I had been a solitary for many years. Some time ago I was involved with an extreme fundamentalist church. Some of the doctrines were very dangerous. I've spent many years digging and in study. I have felt the call for many years to ministry. I have always known that I wouldn't have a congregation. I see myself more of a inspirational minister. Using the Music as my main vehicle for approach. I know I will be told to speak at times.

I had spoken with the Senior Minister and expressed these things to him. He was excited for me and want to help me get there. He will be turning my number over to the music director, and speaking to his wife about it. I was so surprised how accepting of me he was. It was a wonderful experience. I think for me what struck a chord. two weeks ago in service he had said "I haven't always agreed with everything my teachers tell me." I told him as much today. He was glad that that part had stuck, because he doesn't want everyone to take every word he says as "gospel."

I know that I won't be able to grow much more on my own accord. I have studied and learned the written words. From Baghavad Gita, Christian Bible, Tenakh, Koran, and many more. I want to know. One thread that is always there is be kind to one another. I am doing my part to avoid getting caught in the trap. I've had some painful experiences. That doesn't mean that they need to own me. I should own them.

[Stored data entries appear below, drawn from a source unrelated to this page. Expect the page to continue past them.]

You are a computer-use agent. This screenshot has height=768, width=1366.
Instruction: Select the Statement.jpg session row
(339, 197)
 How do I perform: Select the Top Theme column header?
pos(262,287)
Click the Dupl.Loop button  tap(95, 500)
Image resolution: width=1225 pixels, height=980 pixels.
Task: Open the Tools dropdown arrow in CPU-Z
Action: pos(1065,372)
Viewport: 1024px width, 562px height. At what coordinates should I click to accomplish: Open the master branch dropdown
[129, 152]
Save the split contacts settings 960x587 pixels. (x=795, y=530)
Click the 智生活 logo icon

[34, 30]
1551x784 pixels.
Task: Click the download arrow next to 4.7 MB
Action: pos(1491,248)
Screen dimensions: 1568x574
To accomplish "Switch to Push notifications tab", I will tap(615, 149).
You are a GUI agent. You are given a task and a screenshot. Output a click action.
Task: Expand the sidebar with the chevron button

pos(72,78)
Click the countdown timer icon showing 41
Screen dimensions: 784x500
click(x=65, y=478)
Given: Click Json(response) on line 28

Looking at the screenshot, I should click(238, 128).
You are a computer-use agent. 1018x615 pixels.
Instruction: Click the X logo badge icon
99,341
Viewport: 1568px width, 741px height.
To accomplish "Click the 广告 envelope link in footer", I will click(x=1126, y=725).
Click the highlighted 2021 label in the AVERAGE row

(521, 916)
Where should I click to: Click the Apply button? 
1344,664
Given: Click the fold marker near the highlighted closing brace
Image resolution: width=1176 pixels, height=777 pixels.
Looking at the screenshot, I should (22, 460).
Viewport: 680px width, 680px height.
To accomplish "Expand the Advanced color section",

When we began the discussion. I told him about being called. He told me he didn't doubt it. I explained that I couldn't attend the Churches School in another state. He didn't think that that was necessary. I have a physical disability that makes me dependent on others. I have help with shopping and cleaning. I also get rides to the hospital for my various treatments. So it is very impractical for me to go away to school. I am so grateful that this man of the spirit was receptive and confirming.

He told me it is amazing that I have six songs on guitar. I just started playing last November. I want to study some with the music director. Learn some of the tools of the trade. I played my song "Standing in front of 32 mirrors." He was very pleased and looked forward to the day I was playing it in service.

Ari John Tem Darko - Standing in front of 32 mirrors

The song is about me first to my lover, then to myself, then to the Spirit.